● **Exercise requirements**
Whenever a line in the data holds the string "Secretly", pull that line out.

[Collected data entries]

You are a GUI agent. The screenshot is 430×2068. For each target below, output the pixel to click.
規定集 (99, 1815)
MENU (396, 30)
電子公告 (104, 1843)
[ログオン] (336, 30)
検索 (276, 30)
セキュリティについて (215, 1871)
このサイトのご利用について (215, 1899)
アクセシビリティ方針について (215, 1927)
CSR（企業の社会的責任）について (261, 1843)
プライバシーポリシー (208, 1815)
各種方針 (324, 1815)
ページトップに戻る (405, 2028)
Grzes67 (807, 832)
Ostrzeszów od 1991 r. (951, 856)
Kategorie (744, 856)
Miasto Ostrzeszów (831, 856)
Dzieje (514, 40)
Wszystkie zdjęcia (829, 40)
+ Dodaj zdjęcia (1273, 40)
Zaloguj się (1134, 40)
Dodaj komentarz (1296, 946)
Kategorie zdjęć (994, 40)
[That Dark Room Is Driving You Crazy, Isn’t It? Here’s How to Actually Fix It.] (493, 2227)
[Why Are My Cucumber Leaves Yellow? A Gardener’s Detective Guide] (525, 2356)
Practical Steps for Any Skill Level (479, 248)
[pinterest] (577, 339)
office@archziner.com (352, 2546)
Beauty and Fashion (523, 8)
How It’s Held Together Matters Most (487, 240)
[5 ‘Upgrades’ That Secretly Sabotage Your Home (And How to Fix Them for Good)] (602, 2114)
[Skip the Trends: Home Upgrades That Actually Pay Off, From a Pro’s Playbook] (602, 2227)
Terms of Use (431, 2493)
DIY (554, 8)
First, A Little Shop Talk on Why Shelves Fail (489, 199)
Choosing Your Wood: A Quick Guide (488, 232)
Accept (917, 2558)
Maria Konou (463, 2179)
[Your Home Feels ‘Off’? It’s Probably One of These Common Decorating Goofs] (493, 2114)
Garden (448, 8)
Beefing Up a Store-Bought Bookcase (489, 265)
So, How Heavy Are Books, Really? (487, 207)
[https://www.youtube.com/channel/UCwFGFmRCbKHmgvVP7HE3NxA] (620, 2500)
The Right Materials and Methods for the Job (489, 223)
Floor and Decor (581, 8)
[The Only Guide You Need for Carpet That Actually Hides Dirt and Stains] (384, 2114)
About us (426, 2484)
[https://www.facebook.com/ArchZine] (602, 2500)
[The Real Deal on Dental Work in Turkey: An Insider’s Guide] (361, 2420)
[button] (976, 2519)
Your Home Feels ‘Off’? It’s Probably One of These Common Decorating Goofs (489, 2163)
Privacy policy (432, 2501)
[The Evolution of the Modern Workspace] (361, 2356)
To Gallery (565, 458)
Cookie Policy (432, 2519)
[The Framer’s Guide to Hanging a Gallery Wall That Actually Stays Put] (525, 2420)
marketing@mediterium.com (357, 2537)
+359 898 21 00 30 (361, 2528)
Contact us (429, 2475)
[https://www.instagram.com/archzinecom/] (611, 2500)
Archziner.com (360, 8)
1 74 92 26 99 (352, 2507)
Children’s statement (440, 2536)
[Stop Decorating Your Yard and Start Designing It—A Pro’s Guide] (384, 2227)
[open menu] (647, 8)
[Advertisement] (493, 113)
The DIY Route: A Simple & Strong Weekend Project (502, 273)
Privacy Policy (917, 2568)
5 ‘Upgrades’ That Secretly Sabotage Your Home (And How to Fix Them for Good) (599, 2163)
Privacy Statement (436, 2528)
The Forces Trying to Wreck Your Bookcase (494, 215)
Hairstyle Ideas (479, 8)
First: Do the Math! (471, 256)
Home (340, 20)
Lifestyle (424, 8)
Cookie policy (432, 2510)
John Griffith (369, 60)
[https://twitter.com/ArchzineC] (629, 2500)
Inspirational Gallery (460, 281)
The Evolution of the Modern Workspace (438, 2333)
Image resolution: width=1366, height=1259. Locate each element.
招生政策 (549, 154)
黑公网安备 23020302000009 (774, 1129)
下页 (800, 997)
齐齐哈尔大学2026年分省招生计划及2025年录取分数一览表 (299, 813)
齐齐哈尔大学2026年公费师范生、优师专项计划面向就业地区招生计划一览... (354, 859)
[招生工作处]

● **Result**
[5 ‘Upgrades’ That Secretly Sabotage Your Home (And How to Fix Them for Good)] (602, 2114)
5 ‘Upgrades’ That Secretly Sabotage Your Home (And How to Fix Them for Good) (599, 2163)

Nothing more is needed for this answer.